Uber and the ‘gig’ economy: drivers found to be ‘workers’
By Snigdha Nag
On 28th October 2016, the Employment Tribunal delivered their decision in the Uber case where drivers sought to claim worker status (to obtain certain employment law rights).
This case is the first big test of how the technology enabled ‘gig economy’ measures up to English employment laws.
Uber, Deliveroo and Amazon are unprecedented successes in the digital marketplace. Savvy customers are seeking savings where they can be found, leading to the boom of the ‘gig economy’. If you’re an individual feeling the squeeze, you’d be forgiven if you turned a blind eye to how these (and other) companies achieve their competitive prices. How they classify and therefore treat the people who work with and for them is a key element of how prices are kept low.
Scrutiny of the evidence
If you work in the UK, you are either self-employed, a ‘worker’, or an employee. The importance of your status is that it governs the rights you can expect to enjoy. For the company, it determines the cost, legal exposure and administrative burden for using that person’s services. Workers enjoy a decent level of protection, but employees have the most rights. Companies, predictably, would prefer their work to be done by the self-employed.
The GMB union brought a test case against Uber on behalf of 17 drivers in the Employment Tribunal, arguing the drivers are workers. The Employment Tribunal, has accepted this, meaning the drivers accrue certain statutory rights, such as the maximum working week of 48 hours (on average), 5.6 weeks’ paid annual leave, rest breaks, weekend breaks and overnight breaks, national minimum/living wage, protection of ‘whistleblowers’, protection from unlawful deductions from their pay, and family friendly rights.
To make its decision, the Employment Tribunal had to weigh up the facts and scrutinise the evidence carefully. A contract, if a sham (because it does not reflect reality) should be disregarded. This is a test of substance and not form.
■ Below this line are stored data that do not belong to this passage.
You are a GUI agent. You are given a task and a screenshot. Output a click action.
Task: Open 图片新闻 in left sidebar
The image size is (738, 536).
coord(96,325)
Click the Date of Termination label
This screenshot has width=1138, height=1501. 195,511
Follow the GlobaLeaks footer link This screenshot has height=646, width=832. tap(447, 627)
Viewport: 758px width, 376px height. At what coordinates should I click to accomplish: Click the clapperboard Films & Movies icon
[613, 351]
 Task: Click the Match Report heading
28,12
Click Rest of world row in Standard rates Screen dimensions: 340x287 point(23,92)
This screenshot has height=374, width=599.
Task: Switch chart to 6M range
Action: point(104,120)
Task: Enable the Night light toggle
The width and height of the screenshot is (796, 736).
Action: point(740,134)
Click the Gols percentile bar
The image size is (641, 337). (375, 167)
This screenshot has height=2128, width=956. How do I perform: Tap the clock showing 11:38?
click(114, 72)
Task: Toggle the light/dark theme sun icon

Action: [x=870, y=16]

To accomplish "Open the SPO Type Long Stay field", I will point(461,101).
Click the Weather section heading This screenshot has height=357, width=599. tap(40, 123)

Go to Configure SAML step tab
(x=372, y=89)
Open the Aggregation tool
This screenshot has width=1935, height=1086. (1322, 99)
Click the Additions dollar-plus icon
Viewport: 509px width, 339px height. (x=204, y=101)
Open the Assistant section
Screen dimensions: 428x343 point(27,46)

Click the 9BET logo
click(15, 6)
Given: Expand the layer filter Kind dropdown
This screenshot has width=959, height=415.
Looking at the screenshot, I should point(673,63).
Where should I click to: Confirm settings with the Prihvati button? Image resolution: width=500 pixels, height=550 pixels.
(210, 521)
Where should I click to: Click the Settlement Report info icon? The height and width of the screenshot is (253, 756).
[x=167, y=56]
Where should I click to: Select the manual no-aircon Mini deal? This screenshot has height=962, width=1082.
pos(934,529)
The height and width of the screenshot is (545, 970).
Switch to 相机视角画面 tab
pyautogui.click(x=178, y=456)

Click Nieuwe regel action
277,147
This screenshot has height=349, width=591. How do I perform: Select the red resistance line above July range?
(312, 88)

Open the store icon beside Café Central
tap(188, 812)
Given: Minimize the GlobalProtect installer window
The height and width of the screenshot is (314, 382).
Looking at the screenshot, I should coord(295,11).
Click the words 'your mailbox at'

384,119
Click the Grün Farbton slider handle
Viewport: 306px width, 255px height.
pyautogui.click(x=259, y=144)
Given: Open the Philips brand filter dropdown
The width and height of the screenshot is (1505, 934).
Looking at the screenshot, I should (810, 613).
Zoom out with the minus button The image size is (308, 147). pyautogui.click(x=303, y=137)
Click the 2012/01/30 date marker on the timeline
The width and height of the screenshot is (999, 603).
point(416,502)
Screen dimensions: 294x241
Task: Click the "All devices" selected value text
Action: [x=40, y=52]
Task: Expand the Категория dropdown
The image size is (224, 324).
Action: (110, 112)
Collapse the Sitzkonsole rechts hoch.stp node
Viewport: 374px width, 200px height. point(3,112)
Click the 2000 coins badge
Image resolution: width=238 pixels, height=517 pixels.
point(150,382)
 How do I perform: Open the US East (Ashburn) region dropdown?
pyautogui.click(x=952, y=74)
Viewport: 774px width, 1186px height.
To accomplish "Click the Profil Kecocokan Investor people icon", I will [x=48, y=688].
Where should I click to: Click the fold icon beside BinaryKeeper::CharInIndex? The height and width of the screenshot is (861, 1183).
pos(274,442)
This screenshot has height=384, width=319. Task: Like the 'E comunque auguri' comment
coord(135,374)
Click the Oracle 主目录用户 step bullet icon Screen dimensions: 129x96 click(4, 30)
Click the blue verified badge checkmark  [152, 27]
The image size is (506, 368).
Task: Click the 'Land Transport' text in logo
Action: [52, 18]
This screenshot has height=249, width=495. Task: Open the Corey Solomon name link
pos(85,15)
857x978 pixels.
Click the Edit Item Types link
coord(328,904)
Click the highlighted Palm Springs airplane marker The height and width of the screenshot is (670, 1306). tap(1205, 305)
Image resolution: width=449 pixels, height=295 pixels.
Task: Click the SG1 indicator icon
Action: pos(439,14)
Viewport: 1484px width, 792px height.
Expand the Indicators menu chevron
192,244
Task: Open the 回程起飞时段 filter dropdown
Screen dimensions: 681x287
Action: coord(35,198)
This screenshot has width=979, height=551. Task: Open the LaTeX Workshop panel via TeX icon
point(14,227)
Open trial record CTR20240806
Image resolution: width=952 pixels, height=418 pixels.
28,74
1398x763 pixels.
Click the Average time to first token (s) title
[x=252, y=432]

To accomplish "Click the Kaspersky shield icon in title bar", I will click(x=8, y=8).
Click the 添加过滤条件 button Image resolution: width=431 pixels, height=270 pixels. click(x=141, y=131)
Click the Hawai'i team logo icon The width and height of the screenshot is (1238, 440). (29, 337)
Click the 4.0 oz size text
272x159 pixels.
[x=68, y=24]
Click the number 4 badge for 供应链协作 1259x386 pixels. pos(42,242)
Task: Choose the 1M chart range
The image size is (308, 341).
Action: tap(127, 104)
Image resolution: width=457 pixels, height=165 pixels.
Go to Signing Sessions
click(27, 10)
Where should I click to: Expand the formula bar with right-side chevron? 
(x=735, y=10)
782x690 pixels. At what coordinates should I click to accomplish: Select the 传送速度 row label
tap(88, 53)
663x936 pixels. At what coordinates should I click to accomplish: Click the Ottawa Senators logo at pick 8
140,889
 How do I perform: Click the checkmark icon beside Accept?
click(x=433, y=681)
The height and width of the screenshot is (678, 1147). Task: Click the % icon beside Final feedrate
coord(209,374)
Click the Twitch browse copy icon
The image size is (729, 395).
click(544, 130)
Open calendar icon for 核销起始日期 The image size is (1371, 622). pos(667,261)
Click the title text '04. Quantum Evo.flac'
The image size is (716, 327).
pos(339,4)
As a result, the courts will look at the reality (“the substance” and not “the label”). This is because of the inherent inequality of bargaining power between the individuals and the company. The tribunal state in their reasons:
“Many Uber drivers (a substantial proportion of whom, we understand, do not speak English as their first language) will not be accustomed to reading and interpreting dense legal documents couched in impenetrable prose”.
It appears the tribunal were unimpressed by Uber “resorting in its documentations to fictions, twisted language and even brand new terminology”. The tribunal remark that Uber’s main witness reminded them of Gertrude in Hamlet, quoting “The lady doth protest too much, methinks” in their judgment.
Remarkable degree of control
The fact of there being “dependent work relationships” is critical. It should be noted that in the 10 seconds in which an available driver has to accept a job, s/he has no knowledge of the destination of the traveller.
The tribunal further considered a number of ways in which drivers were controlled or regulated by Uber: drivers were recruited by Uber following an interview; the drivers had to have an acceptable model of vehicle, ideally in silver or black; the route to be taken was dictated by Uber with consequences for failing to do so; ratings from passengers have to be maintained at a suitably high level or discipline follows; the fare is fixed by Uber (with no discretion for either driver or passenger to set a higher fare). All suggesting a remarkable degree of control exerted by Uber, rather than drivers being in business on their own account.
Interestingly, the fact Uber is a contemporary, up to the minute app, using technology to create work, attract customers and ensure payment, was largely irrelevant in this case. Many had thought the use of technology in the digital age would be a profound influence on the decision. However, the reality is more down to earth and mundane.
Economic reality and level of risk
The test of status of an individual draws from long established case law; piecework cases involving machinists from the late 70s and early 80s; observing the economic reality and level of risk entered into by the individual; mutuality of obligation and finally, the decades old concept of control. These principles are as useful today as they have always been.
The ‘gig economy’ is a misnomer. The individuals working in this and similar industries must consider the reality of their situation, as their rights may be more extensive than the paperwork they signed may have suggested. Other Uber drivers may now bring their own claims for the rights of workers, and those employed under other digital business models may well find they are entitled to similar protection.
Apps, technologically enabled methods of attracting work and what are now recognised as “typical” working hours, have changed immeasurably over the last 30 years. But the essential definition of a contract of employment remains; non-delegable service done by an individual for a company as per the acceptable standards imposed.
Plus ça change, mais plus ça le même chose!
The National Living Wage is a voluntary hourly rate set independently and updated annually. The Living Wage is calculated according to the basic cost of living in the UK. The current UK Living Wage is £8.25 an hour. The current London Living Wage is £9.40 an hour. Employers choose to pay the Living Wage on a voluntary basis.